[Records for this exercise]
= = = = =
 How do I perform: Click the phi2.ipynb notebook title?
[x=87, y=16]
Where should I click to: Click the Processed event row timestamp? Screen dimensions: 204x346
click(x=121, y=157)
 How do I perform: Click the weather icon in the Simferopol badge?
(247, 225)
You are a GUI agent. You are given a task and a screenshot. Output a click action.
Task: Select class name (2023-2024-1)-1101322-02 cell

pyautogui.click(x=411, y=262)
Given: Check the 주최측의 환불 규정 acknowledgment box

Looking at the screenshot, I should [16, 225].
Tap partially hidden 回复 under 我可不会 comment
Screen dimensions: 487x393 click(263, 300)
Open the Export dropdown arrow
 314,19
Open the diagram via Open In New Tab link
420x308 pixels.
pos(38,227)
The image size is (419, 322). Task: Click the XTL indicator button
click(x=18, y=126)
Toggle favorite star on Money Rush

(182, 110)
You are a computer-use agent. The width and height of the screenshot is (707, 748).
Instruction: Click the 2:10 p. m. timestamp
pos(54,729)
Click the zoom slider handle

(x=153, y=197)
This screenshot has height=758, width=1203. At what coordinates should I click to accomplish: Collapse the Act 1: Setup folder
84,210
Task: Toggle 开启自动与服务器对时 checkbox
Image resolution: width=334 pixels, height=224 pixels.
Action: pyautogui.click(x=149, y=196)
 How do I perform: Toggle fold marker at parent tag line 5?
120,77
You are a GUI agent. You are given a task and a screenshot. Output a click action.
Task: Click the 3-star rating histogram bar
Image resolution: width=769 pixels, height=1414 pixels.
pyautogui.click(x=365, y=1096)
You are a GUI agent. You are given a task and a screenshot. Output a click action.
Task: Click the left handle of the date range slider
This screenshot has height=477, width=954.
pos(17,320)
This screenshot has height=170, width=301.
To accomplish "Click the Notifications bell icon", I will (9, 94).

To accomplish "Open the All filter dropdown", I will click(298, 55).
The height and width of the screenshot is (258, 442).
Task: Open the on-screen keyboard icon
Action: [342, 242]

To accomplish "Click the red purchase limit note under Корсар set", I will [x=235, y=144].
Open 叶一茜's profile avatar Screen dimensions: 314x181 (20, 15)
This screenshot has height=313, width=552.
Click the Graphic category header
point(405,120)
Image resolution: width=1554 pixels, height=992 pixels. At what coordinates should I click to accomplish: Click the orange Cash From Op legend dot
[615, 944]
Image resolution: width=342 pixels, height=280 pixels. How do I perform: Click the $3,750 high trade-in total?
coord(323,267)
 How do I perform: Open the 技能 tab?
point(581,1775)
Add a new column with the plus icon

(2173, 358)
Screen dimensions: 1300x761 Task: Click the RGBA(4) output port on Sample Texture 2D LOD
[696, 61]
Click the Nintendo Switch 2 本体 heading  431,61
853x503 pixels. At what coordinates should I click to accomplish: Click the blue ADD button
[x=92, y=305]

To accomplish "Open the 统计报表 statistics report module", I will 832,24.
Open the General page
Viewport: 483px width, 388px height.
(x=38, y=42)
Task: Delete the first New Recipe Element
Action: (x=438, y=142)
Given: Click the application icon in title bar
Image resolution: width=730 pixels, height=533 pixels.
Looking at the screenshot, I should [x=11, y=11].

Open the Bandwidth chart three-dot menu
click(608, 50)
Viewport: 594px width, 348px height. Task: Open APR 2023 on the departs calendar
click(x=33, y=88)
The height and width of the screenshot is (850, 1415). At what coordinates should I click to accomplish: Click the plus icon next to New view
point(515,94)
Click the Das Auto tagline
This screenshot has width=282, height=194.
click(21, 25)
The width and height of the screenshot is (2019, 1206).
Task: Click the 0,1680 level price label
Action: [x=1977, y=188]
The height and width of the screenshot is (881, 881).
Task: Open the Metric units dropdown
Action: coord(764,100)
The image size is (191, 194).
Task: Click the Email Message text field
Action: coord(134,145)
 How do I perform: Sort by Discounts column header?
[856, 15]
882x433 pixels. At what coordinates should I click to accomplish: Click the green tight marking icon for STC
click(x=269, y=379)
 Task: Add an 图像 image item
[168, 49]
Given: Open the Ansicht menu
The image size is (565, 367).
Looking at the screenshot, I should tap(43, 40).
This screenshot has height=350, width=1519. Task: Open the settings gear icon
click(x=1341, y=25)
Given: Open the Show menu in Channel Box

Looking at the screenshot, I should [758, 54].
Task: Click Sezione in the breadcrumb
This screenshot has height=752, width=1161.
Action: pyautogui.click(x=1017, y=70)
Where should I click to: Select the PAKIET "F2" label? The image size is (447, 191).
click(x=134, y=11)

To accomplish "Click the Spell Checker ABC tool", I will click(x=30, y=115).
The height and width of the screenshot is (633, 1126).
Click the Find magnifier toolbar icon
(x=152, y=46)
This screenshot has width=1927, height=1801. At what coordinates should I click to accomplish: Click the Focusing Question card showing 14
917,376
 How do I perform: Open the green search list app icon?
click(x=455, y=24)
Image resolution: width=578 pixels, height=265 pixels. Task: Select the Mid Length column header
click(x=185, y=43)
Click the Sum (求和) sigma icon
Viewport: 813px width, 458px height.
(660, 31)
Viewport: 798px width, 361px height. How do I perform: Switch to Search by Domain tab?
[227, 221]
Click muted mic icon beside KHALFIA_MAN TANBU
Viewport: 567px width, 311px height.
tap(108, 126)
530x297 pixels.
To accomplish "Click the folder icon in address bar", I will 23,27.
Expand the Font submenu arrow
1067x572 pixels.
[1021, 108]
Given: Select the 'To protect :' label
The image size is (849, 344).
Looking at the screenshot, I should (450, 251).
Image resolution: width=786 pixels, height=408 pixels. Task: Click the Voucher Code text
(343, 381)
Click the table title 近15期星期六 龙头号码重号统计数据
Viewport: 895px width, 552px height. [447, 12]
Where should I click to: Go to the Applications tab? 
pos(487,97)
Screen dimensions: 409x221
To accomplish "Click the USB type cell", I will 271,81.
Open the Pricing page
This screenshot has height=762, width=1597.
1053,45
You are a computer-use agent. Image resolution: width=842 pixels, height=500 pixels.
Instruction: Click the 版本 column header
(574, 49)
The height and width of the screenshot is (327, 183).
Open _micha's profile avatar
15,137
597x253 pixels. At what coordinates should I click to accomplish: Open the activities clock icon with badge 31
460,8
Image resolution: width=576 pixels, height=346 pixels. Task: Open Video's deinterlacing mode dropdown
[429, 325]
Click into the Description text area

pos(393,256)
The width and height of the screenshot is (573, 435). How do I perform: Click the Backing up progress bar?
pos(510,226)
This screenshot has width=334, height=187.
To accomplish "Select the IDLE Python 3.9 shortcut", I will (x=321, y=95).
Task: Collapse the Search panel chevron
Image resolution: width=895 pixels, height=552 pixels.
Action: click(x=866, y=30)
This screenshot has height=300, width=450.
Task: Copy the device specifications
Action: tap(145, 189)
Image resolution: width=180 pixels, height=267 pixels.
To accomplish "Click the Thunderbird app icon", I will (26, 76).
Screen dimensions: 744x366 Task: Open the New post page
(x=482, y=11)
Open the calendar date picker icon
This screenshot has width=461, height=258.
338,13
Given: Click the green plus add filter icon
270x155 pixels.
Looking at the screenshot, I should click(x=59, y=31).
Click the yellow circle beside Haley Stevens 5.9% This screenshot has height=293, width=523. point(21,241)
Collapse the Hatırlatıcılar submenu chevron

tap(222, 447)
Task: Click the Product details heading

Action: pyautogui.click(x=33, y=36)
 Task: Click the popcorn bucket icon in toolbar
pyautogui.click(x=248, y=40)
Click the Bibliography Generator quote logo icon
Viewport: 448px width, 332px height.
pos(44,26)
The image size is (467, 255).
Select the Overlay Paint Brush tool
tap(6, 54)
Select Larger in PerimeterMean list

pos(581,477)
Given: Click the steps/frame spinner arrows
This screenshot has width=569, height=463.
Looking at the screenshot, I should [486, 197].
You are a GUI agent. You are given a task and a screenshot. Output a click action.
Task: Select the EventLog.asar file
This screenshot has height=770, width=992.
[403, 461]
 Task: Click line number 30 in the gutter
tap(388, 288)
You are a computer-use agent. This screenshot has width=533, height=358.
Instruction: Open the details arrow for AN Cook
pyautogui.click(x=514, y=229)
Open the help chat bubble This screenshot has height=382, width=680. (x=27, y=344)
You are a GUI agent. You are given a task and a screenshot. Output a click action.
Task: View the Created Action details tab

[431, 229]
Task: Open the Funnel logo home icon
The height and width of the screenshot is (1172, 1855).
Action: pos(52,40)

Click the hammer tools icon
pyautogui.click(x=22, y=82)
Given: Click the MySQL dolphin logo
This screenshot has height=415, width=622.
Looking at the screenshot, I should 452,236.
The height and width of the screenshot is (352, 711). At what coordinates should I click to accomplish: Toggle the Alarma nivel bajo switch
= = = = =
[Your goal] Retype everything from the line containing "Given: Open the Ansicht menu" down to the line containing "click(x=1341, y=25)", both of those lines included, with no changes.

[Result of this task]
Given: Open the Ansicht menu
The image size is (565, 367).
Looking at the screenshot, I should tap(43, 40).
This screenshot has height=350, width=1519. Task: Open the settings gear icon
click(x=1341, y=25)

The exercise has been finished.